La pregunta quedó suspendida en el aire, sin respuesta.
Oliver llegó por la noche. Azucena intentó dejarlos a solas, pero Vanesa se aferró a su mano, impidiéndoselo. Resignada, Azucena le pidió a Oliver que se fuera a descansar y se quedó a cuidarla.
A Daisy, después de que le quitaran el suero, le apeteció salir a tomar el aire. Miguel quería quedarse a cuidarla, pero la echó. No se sentía tan mal como para necesitar ayuda, y además, el novio de Miguel ya le estaba montando escenas por haberse quedado más tiempo en Isla Palmera. Aunque Miguel no se lo había dicho, la había oído discutir con él por teléfono.
El hospital, de noche, estaba en calma. Una brisa fresca aliviaba el calor de la habitación. Daisy se sentó en un banco y se puso a trabajar con el celular, dando instrucciones a su equipo para que subsanaran los últimos detalles de la inspección.
De repente, recibió un mensaje de Andrés López.
[¿Estás enferma?]
[No es nada grave.]
Andrés insistió en saber en qué hospital estaba, quería ir a verla. Como ella se negaba a decírselo, la amenazó con llamar a Miguel. Resignada, le envió la dirección. Andrés le dijo que iría con Mirella, que estaba muy preocupada y no se quedaría tranquila hasta verla.
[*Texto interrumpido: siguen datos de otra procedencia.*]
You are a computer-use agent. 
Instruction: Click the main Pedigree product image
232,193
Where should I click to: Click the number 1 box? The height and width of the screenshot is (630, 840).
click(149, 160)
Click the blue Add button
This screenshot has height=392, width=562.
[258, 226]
Daisy se levantó para volver a su habitación. En la entrada, se cruzó con Oliver. Él caminaba a toda prisa, pero al verla, se detuvo en seco. Daisy ni siquiera lo miró, siguió su camino con indiferencia. Justo cuando iban a cruzarse, él habló. Su voz, neutra, impersonal, como si la pregunta fuera una mera formalidad.
—¿Estás enferma?
A la mañana siguiente, Andrés apareció solo. No solo traía los bollos que le había pedido, sino también una sopa de pollo con ginseng que había preparado él mismo.
—La he cocido a fuego lento, es muy buena para la salud. Tómate un poco.
"A fuego lento". Eso significaba que se había levantado de madrugada para prepararla. Para no despreciar su esfuerzo, Daisy se tomó dos tazones.
—¿Hoy también te tienen que poner suero? —le preguntó Andrés.